Les enjeux du développement durable occupent une place de plus en plus importante dans les domaines contentieux et consultatifs, ainsi que dans le contrôle des fusions et acquisitions, notamment par l'analyse de marchés émergents.

En Europe, la politique environnementale tient compte à la fois du développement économique et social de l'Union dans son ensemble et du développement équilibré des régions dans leur diversité. Elle est fondée sur les principes de précaution, d'action préventive, de correction, par priorité à la source, des atteintes à l'environnement et de pollueur-payeur. Les textes d'harmonisation intervenus en matière de protection de l'environnement comportent une clause de sauvegarde qui permet aux États membres de prendre pour des motifs environnementaux, non économiques, des mesures provisoires.

L'article 191 TFUE précise par ailleurs les objectifs de l'Union en matière d'environnement :

  • la préservation, la protection et l'amélioration de la qualité de l'environnement,
  • la protection de la santé des personnes,
  • l'utilisation prudente et rationnelle des ressources naturelles,
  • et la promotion, sur le plan international, de mesures destinées à faire face aux problèmes régionaux ou planétaires de l'environnement.


La protection de la couche d'ozone (CJCE, 14 juillet 1998, Bettati c. Safety Hi-Tech Srl, aff. C-341-95), la réduction des émissions de gaz à effet de serre (CJCE, 13 mars 2001, PreussenElektra AG c. Schhleswag AG, aff. C-379-98), la lutte contre la pollution sonore des avions (CJCE, 14 juillet 1998, Aher-Waggon, aff. C-389-96, admettant que le texte national impose des normes plus sévères que celles prévues par une directive d'harmonisation), les systèmes favorisant la prévention et la valorisation des déchets d'emballage (V. pour des exemples de mesures disproportionnées : CJCE, 20 septembre 1988, Danemark, aff. 302-86 et 14 décembre 2004, Allemagne, aff. C-463-01) ou le recyclage des déchets (CJCE, 9 juillet 1992, Belgique, aff. C-2-90) relèvent de la protection de l'environnement. Celle-ci inclut également la protection de la santé publique dans la mesure où elle vise à limiter les dangers pour la santé liés à une dégradation de l'environnement.

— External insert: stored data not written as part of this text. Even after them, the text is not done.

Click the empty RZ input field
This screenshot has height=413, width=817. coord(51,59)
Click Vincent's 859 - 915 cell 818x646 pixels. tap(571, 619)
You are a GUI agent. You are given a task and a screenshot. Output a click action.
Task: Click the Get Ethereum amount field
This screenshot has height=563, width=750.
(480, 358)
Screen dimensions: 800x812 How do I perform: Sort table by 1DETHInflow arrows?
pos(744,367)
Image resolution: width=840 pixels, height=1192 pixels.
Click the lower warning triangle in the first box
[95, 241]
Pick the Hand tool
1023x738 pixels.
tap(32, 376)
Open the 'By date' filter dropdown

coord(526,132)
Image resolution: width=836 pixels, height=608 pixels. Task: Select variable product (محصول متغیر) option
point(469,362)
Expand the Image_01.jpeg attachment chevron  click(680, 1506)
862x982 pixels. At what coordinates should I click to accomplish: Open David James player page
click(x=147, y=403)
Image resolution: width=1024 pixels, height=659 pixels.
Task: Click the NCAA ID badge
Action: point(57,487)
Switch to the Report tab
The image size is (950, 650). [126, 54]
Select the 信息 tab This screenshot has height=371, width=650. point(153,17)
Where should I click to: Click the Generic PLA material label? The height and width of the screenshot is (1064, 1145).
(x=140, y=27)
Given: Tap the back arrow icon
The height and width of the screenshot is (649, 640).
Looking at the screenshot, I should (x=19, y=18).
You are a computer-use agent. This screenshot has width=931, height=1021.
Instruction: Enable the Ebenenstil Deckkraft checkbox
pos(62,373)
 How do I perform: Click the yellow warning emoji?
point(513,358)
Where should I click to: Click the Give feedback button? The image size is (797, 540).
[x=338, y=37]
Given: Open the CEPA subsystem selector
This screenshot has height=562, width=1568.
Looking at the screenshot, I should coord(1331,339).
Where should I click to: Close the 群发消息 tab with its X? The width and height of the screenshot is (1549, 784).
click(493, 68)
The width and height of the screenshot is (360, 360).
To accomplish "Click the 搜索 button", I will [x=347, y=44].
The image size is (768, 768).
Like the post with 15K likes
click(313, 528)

Le Pacte Vert pour l'Europe, ou Green Deal, est en ce sens une initiative majeure de la Commission européenne visant à rendre l'Union européenne plus durable. Annoncé en 2019, il vise la neutralité carbone d'ici 2050 en promouvant les énergies renouvelables, l'économie circulaire, la mobilité durable, la préservation de la biodiversité et une agriculture plus durable.

L'Union européenne a par ailleurs franchi une étape déterminante avec l'adoption des deux dernières propositions du paquet « Fit for 55 »[1], visant à réduire les émissions nettes de gaz à effet de serre d'au moins 55% d'ici 2030 par rapport aux niveaux de 1990. Ces objectifs climatiques, désormais juridiquement contraignants, couvrent tous les secteurs clés de l'économie, marquant une avancée significative vers la réalisation du Pacte Vert pour l'Europe.[2]

Le Pacte Vert représente ainsi l'engagement de l'UE à lutter contre le changement climatique et à jouer un rôle de leader mondial dans la durabilité.

Dans la directe lignée de ce Pacte, le droit de la concurrence doit promouvoir et renforcer la compétitivité économique des solutions « vertes ».

Sur le sujet de la protection de l’environnement, la jurisprudence de la CJUE reste importante, d’abord parce que la protection de l'environnement, qui constitue l'un des objectifs essentiels de l'Union[3], peut justifier l'adoption de mesures nationales susceptibles d'entraver le commerce entre États membres dès lors que celles-ci demeurent proportionnées à l'objectif visé (CJCE, 15 novembre 2005, Allemagne, aff. C-320-03).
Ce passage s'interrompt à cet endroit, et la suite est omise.